Sound governance cannot be achieved through organisational structures, procedures and control mechanisms alone, but to a great extent rely on the commitment and dedication of all members of staff of the insurance company.

In this regard, the Law of 5 December 2017 amending the Solvency II Law reinforces the role of the board of directors as regards compliance risk management. In addition to establishing and supervising the integrity policy, the board of directors must annually provide the Bank with a report on the assessment of the proper functioning of the compliance function. In this way, the board of directors shall report on its responsibilities regarding compliance: in particular, it ensures that compliance risks are sufficiently detected and managed. Additionally, the Solvency II Law provides for the obligation for insurance companies to develop a whistleblowing system. 

It is important that the board of directors establish the strategic goals and business values of the insurance company, as well as the internal codes of conduct or formal rules, which determine how business is done in a spirit of integrity and engagement with the stakeholders of the company. These goals, values and codes are communicated and promoted throughout the company. For the application of these values, it is important that the management impose strict rules of conduct on itself and set the good example (tone at the top).

The internal rules of conduct cover subjects such as corruption, commercial gestures (voluntary bearing of costs for claims), accepting or giving gifts, undue self interest in transactions between staff and the company, and all sorts of other unethical or illegal conduct within the activities inside or outside the insurance company.

The insurance company must set up an appropriate organisation and procedures to find out whether or not the company’s members of staff are irreproachable. Apart from the usual checks at the time of recruitment, the insurance company must permanently take the necessary measures to supervise compliance by its staff with the legal and regulatory provisions relating to integrity and conduct.

Compliance with the company values and internal codes of conduct, and the effectiveness of the insurance company’s internal control, are promoted when there are channels available to staff to internally communicate, in good faith, legitimate concerns regarding significant breaches of these company values and codes or on the subject of unethical or illegal behaviour relating to aspects that are under the powers and supervision of the insurance company.

To that end, the insurance company shall provide for a procedure and information channel to directly or indirectly (ombudsman, compliance, internal audit) report complaints to the management outside the normal hierarchical channels. Bona fide whistleblowers shall be protected against direct or indirect disciplinary measures or decisions with equivalent effects. 

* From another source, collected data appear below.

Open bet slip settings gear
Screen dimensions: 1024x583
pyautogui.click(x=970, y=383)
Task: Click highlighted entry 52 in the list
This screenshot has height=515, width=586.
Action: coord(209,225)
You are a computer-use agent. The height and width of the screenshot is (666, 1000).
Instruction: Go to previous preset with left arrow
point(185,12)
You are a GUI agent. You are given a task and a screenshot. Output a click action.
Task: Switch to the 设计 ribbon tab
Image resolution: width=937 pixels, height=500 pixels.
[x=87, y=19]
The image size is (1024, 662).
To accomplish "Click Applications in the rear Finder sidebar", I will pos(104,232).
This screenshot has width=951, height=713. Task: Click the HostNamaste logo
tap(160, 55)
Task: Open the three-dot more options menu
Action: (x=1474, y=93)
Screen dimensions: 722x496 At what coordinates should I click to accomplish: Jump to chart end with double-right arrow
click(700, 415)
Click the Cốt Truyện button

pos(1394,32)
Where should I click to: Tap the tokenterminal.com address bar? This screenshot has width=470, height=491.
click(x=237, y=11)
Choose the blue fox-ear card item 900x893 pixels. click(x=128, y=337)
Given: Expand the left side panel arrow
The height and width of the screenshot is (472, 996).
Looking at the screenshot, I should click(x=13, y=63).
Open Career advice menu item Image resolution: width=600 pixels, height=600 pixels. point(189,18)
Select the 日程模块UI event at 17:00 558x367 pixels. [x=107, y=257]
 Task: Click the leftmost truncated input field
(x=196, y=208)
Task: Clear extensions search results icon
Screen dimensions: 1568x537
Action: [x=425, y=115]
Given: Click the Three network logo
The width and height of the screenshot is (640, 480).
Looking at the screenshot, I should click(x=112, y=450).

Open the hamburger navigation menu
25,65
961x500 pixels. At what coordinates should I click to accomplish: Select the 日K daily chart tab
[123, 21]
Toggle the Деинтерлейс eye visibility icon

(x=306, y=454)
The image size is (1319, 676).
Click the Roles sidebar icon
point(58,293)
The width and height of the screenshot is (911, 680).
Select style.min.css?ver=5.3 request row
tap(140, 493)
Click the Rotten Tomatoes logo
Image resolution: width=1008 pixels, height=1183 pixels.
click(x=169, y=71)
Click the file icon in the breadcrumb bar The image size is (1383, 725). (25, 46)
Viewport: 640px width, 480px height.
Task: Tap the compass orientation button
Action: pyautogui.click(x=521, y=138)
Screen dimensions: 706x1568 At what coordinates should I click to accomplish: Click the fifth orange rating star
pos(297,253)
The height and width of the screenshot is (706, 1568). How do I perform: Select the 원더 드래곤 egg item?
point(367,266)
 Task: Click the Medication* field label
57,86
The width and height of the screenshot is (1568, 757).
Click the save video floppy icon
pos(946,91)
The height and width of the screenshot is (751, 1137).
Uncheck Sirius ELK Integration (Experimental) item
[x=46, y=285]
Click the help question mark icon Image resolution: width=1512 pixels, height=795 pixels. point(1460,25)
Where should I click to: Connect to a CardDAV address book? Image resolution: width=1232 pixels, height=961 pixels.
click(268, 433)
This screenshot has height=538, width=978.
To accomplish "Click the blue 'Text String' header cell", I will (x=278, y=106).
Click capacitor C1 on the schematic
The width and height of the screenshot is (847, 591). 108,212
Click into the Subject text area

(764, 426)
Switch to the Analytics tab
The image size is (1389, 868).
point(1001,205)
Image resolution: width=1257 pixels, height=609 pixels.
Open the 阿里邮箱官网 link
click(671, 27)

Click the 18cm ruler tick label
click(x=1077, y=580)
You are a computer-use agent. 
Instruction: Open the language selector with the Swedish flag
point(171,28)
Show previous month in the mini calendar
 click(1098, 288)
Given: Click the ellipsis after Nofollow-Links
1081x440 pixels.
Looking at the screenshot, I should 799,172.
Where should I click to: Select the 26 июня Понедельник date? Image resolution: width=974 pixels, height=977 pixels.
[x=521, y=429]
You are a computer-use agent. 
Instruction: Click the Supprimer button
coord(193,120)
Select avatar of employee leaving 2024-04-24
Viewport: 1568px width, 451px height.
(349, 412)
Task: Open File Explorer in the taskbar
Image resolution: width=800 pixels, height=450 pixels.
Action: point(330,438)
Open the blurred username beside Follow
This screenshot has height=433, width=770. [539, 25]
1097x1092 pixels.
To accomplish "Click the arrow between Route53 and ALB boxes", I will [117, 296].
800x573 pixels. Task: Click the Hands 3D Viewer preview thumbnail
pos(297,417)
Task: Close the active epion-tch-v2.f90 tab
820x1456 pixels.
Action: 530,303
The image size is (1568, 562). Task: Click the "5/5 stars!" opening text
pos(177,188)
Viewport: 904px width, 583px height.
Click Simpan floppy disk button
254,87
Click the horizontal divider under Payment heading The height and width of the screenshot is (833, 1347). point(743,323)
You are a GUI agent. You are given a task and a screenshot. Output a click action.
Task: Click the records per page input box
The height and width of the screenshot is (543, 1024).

The proper functioning of the whistleblower policy relies on clear rules which clearly explain the subjects on which complaints may be lodged and what steps and escalation rules the procedure entails. The management shall ensure that the information provided by the whistleblowers is effectively investigated and that the necessary measures are taken to tackle irregularities.

The policy must be in line with the legislation on privacy and data protection (cf. the GDPR). Recommendations from the competent authorities on the subject can help the companies test their policies against these provisions.